[Collected data]
------------------------------------------------------------

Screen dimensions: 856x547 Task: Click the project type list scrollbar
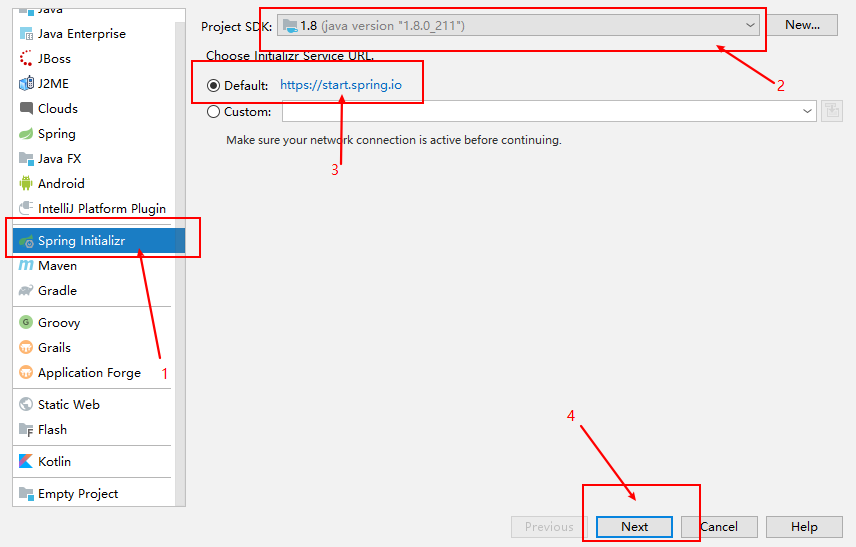(180, 262)
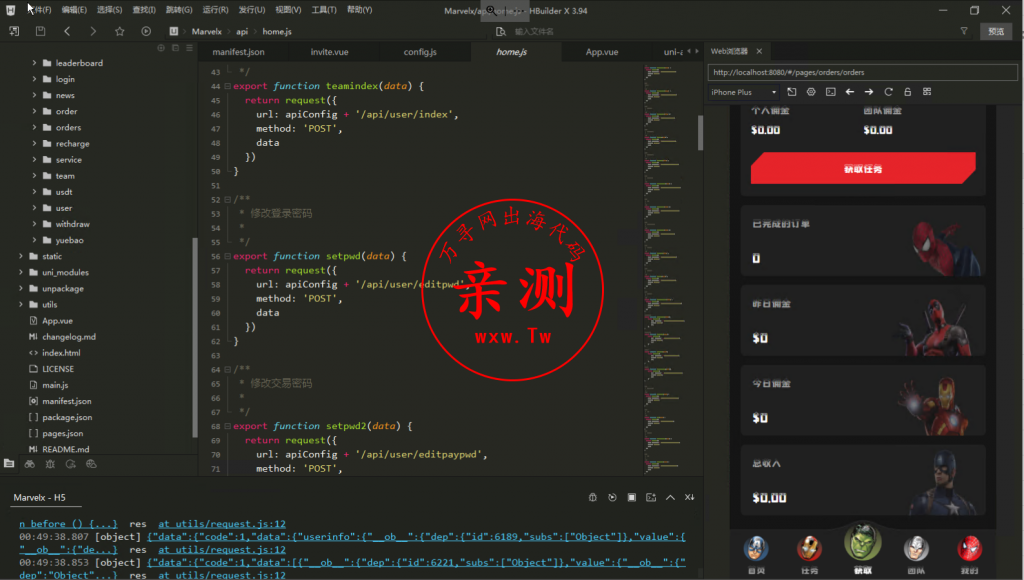Open the iPhone Plus device dropdown
This screenshot has width=1024, height=580.
(744, 92)
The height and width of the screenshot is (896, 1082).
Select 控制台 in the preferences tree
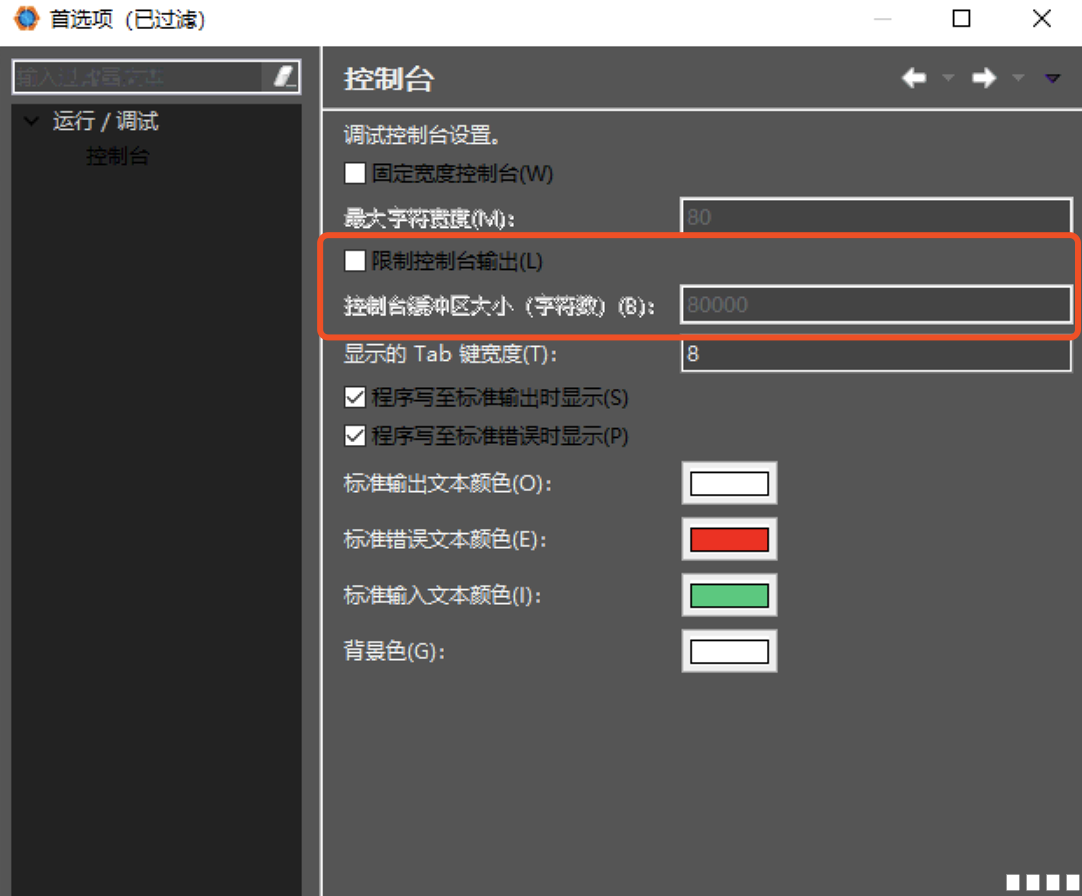(x=117, y=157)
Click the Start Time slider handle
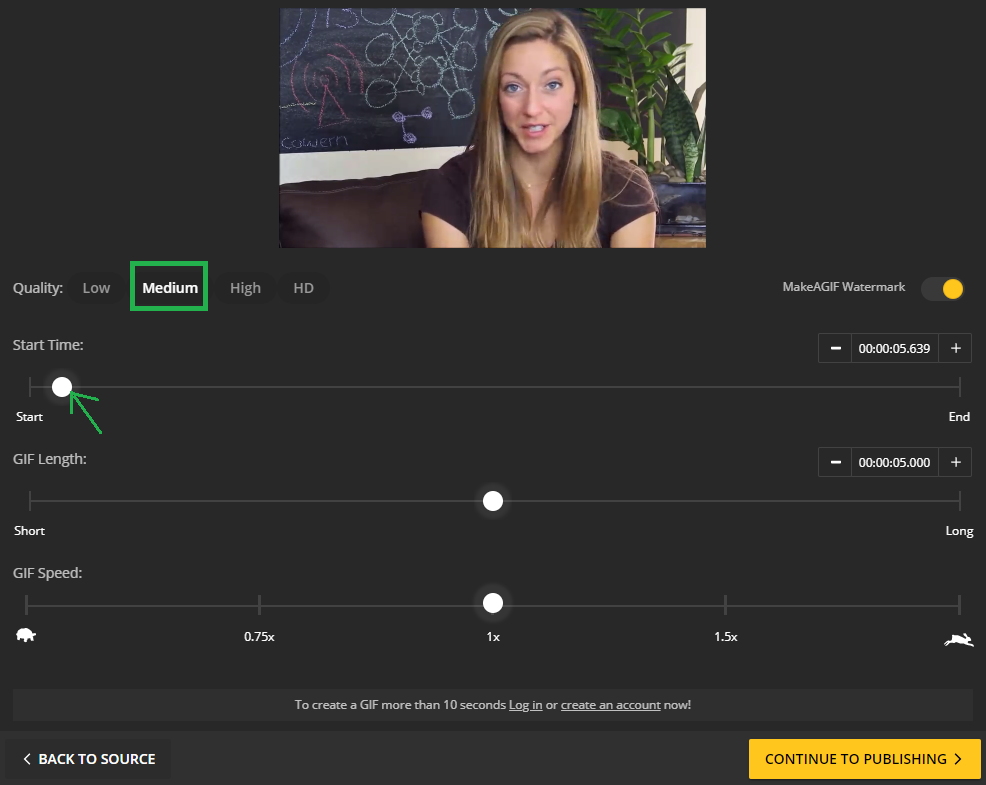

------------------------------------------------------------

**WHAT TO WORK ON:**
The entries are to be written out again exactly, though without any images.

**TASK RESPONSE:**
Screen dimensions: 856x547 Task: Click the project type list scrollbar
(180, 262)
Open the iPhone Plus device dropdown
This screenshot has width=1024, height=580.
(744, 92)
The height and width of the screenshot is (896, 1082).
Select 控制台 in the preferences tree
(x=117, y=157)
Click the Start Time slider handle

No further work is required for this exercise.